第22話 殺せない
「……とりあえず、コイツらは蒼蟇に見張らせときゃいいか。蒼蟇、頼むぜ」
「ゲコ」
ジークは気絶したロイを雑に蒼蟇へと放り投げ、蒼蟇はベタベタした舌で彼をキャッチした。
「……これで後は、眠り姫二人が目覚めるのを待つだけだな」
「まあそうなんだが……師匠、アンタなんで急に俺達に味方してくれたんだ? アンタの思考回路が分からんのは今に始まったことじゃないが、今回ははっきりさせときたい」
「ああん? ……まあアレだ。昔のアタシがお前らを拾った時の気持ちを、思い出しただけさ」
「……アンタはどんな気持ちで、俺達を拾った?」
「……あんまり深いことは考えてねぇよ。まともじゃない境遇にあるガキを、まともな境遇にしてやっただけだ。……面倒臭くなったら捨てるつもりだったのに、いつの間にか愛着が湧いて……手放せなくなっちまった」
「……そうか。捨てないでくれて、ありがとうな」
「……アタシの話はもういい。それより今は……」
「分かってる。……エマ、アテネ……」
ジークは眠り続けるエマとアテネの手を握り、二人と同じように目をつぶる。
「……俺には、声をかけ続けることしか出来ない……二人とも、なんとか自力で脱出してくれ……」
「……結局、無抵抗かよ。ええ?」
夢の中のエマは、一方的に痛めつけられるだけだった。憎い男を前にして、出来るはずの抵抗をせずになされるがまま、蹴られ殴られ続けている。
「……お前は俺を殺せるはずだ。なのになぜ殺さない? ……お前は俺に抵抗出来ないと、骨の髄まで染み込んでいるからか?」
(……そんなわけないだろ……分かってるんだよ。アンタを殺したが最後、私の魔族への憎悪はもう止めどなく溢れてしまうことは……! くっそぉ、本物のあの人は間違いなく人間のはずなのに、この期に及んで私はそれを確信出来ない……それは、私にとってあの男が人間ではなく魔族に近い存在だということ。そして、私にとっての魔族は、まだそんな認識なんだってこと!)
エマはずっと耐え続けていたが、そろそろ限界が近づいていた。このまま抵抗出来ずに、夢の世界で殺されればどうなるのか……流石のエマも、そんなことを考えるだけで心が恐怖に支配されそうになっている。
(……どうすればいい? 相手を殺すことは出来ない。でも、それ以外にここから脱出する方法が見つからない……どうすれば、どうすれば……)
『……マ……』
「……!?」
……その時、エマの耳には聞こえるはずのない声が聞こえてくる。それと共に彼女の右手には見えない何かが発する仄かな温もりが感じられるようになり、見えない何かはエマの腕を後ろに向けて引っ張る。

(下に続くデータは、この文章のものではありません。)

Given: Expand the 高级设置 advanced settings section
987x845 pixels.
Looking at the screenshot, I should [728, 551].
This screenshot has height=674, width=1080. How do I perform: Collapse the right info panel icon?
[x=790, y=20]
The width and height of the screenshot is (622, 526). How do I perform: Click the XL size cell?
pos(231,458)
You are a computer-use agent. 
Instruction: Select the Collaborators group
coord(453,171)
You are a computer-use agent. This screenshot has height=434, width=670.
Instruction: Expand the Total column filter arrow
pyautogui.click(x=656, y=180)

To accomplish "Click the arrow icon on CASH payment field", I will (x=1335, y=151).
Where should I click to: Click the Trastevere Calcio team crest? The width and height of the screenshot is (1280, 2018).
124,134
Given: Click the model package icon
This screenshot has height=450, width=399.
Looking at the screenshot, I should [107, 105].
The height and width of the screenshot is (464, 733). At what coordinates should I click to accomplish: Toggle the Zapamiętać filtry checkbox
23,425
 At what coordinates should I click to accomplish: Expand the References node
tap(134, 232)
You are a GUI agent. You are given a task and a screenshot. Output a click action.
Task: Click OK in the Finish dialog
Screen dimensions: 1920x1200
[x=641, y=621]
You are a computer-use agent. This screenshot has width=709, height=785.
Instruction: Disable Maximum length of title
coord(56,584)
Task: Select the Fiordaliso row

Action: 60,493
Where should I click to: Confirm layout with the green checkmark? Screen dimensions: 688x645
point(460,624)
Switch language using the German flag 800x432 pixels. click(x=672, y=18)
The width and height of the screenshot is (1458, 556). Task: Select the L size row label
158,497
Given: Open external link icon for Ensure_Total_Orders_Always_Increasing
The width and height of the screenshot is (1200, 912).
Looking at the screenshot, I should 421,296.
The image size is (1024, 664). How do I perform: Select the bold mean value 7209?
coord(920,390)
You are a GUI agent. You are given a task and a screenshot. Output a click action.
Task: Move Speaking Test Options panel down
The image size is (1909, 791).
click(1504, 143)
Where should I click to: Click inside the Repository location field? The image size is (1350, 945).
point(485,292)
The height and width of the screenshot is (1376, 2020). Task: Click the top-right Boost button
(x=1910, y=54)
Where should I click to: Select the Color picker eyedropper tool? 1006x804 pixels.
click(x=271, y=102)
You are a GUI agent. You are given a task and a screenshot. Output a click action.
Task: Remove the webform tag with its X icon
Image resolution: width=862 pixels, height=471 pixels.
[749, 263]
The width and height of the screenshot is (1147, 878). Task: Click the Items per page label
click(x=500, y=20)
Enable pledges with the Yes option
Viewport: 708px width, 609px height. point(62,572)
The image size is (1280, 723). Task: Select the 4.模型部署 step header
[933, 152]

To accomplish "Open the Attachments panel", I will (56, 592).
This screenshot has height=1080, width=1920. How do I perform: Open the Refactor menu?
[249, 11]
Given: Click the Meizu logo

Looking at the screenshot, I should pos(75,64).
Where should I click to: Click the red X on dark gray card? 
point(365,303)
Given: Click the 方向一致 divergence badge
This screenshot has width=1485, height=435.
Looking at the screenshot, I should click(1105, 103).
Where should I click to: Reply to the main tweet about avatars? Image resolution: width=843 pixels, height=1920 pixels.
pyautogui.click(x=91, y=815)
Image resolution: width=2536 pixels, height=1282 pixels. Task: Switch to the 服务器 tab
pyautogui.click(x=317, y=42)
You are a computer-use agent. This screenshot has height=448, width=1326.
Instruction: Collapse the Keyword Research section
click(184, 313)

「……そうか……そうだよね。私はアテネちゃんを守らないといけないのに、いつまでもこんな場所にいちゃいけないよね」
エマは自分の手を引く何かに導かれ、後ろを振り返り男に背を見せる。
それから、しばらくの沈黙を経て……彼女は、思い切り走り出した。
「んなっ……おい待て! お前逃げるのか! 目の前の敵と、俺と向き合わなくていいのか!」
「……他人に心を支配されて辛いことから逃げられないなんて、それが一番の不幸だ! 私はあなたを殺せないけど、あなたの思い通りの奴隷にもならない!」
「……テメェ……逃げるんじゃねえ!!! 俺から離れるな! どうしても離れたきゃ殺せェッ!!!」
男はさらに異形へと姿を変え、逃げるエマの後ろを追いかける。男の、エンニーの執念はどこまでもしぶとく付きまとい、エマの背中に手をかけたその時……
「……たとえどんな形だろうと、七つになるまで私を育ててくれたのは確か……あなたも、私の育ての親の一人なんだよ」
エマの決意は、固まった。どんなに自分をひどい目に遭わせたとしても、この男は親のいない自分を引き取ってくれた人。この男がいなければ自分は死んでいたかもしれないという事実を受け止め、エマは男を育ての親だと認めた。
「……だから、私はあなたを殺さない……絶対に殺せない」
男を殺さないというエマの決意が固まると共に、世界は崩壊してエマもそれに巻き込まれる。
エマの意識は失われ、しばらくの間彼女の世界は漆黒に覆われていたが……
「………………エマ! 目が覚めたか!」
「……ジーク……」
自分が見ている世界が変わっても、手を握る温もりは何も変わらない。エマは自分の手を握るジークの手を愛おしそうに見つめながら……自分も同じように、ジークの手を握り返した。